The impact of rail transit becomes apparent at the regional level as regional economic growth or productivity increases as a result of rail transit development (Pan, 2013). At the local level, there is improved accessibility in the vicinity of stations (Bollinger & Ihlanfeldt, 1997; Pan, 2013). Over the past several decades, numerous studies have been carried out on the effect of transportation infrastructure construction on the regional economic growth, with the primary goal of examining the financial returns of transportation investments to determine an appropriate investment pattern (Aschauer, 1989; Canning & Bennathan, 2013; Munnell, 1990; Ozbay et al., 2003; Yu et al., 2013). With its traditional externalities, transport infrastructure investment is an important government responsibility and a key tool for controlling the economy and encouraging economic development (Xueliang, 2013). Rail transit investment has several public interest benefits, including increased physical activity, reduced traffic congestion, reduced emissions and increased customer amenities (Berawi et al., 2020; Bhattacharjee & Goetz, 2012; Freeland et al., 2013; Rahman et al., 2018; Sharma et al., 2014; Zheng et al., 2016). New mass transit infrastructure such as rail lines and railway stations enhance accessibility for both existing and new users, and improvements in mobility also translate into higher land value, a phenomenon known as land value uplift (Mulley, 2013).

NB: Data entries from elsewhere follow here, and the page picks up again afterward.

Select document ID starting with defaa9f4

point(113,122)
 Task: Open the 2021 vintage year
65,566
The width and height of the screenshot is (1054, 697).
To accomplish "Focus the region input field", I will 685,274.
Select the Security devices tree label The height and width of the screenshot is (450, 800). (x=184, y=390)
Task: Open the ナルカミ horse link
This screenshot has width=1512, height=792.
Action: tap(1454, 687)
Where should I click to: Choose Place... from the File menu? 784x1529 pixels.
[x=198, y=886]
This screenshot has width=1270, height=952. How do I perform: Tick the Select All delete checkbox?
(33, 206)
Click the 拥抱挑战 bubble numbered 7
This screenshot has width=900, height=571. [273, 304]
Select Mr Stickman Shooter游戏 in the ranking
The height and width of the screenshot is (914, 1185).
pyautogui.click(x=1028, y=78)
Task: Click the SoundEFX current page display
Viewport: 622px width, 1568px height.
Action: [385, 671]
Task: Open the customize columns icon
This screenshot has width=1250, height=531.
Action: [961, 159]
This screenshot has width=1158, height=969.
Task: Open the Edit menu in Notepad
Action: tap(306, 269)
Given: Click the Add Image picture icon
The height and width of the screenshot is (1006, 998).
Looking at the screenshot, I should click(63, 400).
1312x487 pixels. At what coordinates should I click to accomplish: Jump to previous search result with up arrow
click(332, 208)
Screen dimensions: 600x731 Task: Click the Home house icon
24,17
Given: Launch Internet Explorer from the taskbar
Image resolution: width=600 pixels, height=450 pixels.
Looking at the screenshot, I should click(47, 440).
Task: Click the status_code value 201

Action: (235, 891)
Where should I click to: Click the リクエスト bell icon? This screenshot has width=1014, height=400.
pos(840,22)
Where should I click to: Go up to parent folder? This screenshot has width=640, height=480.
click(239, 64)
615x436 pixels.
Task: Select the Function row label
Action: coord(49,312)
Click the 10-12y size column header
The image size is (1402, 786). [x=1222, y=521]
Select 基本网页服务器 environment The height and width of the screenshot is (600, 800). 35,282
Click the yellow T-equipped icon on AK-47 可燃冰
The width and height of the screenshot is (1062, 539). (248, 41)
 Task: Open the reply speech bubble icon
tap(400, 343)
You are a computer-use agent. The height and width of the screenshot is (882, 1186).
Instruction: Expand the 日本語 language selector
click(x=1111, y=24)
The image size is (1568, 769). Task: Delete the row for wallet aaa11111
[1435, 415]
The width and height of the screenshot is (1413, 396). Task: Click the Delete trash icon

Earlier studies investigated the impact of a transport development project on the livelihood pattern at the local and regional levels (Canning & Bennathan, 2013; Yu et al., 2013). Other studies have been conducted on large and medium-sized transport development projects to monitor land price variability, mainly in large urban areas (Arum & Fukuda, 2020; Mulley, 2013). It is important to note that most previous studies have considered only statistical tools and techniques to assess the effects of new transport development projects on local and regional economies. This study focused on the newly constructed Dasuria-to-Dhalarchar railway project to monitor the impact of the railway development project on land price variability. Also, the study considered the station area as the control area and the surrounding areas as the catchment area to analyse the impact of a newly developed railway project on relative land values. No previous article has yet analysed the comparative benefits of the control area and catchment area due to a transport construction project. This study examines land price variability in the control and catchment areas at a regional level for the first time.
Various models have been applied to examine the impact of rail transit on land price (Pan, 2013). The most widely used one is the hedonic price model, which estimates the impact of the rail line and rail stations on property values (Bowes & Ihlanfeldt, 2001; Nelson & McCleskey, 1990; Pan, 2013). Hedonic methods estimate transit value to station area residents (Workman & Brod, 1997). The recently invented ordinary least square (OLS) model is a much more effective method of identifying the impact of transportation infrastructure on property value. The estimate will include transportation and any non-use benefits of transit derived from a neighbourhood and the impact on general livability (Workman & Brod, 1997). The possible outcome of the OLS model would be identifying property values using the linear regression equation. A geographic information system (GIS) is a valuable geospatial tool commonly used to assess land cover characteristics (Bhuiyan et al., 2020; Jahan et al., 2021). Secondary sources of Google map data have been used for land cover scenario analysis (Nagne et al., 2018). The objective of the article is to measure the variability of land price before and after the rail infrastructure development project through the OLS model particularly in the control and catchment areas in the study region.
Methodology
The Dasuria-to-Dhalarchar railway project of Pabna district in Bangladesh is considered as the study region, on which construction started in 2010 and was completed in 2018. Before the project, only Ishwardi Upazila, Chatmohar Upazila, Bhangura Upazila, Bera Upazila and Faridpur Upazila of Pabna district were connected with the rail network. The 78.8 km new line and the 7.9 km loop line, along with 533 m small bridges and 952 m big bridges, connect the Pabna district with other regions of Bangladesh (Rahman, 2018). The Dasuria, Pabna and Dhalarchar stations are selected as the sample study area to analyse the impact of a railway project on land value in both control and catchment areas (Figure 1).
Study Area Map.
The railway project has multiple sub-stations and in most cases is located far from human settlement. Therefore, it’s quite difficult to fix any specific mathematical equation to identify the sample size. Also, the target population of this development project has not yet been identified. Calculating the sample size without identifying the target population is difficult. Considering the limitation, we fixed 100 questionnaire surveys on each of the three railway stations. So, a total of 300 questionnaire surveys were done for the research. A questionnaire survey was conducted to collect data on the various effects caused by transportation development in the study area. It was administered to local stakeholders and residents impacted by the railway development project. Also, six focus group discussions (FGDs) were conducted in the study region, with two FGDs in each station. These discussions provided an understanding of the residents’ opinions on the project region and the risks and effects that the project poses to them. In addition, government publications, websites, books, journal papers and internal records were used as secondary data sources for the study.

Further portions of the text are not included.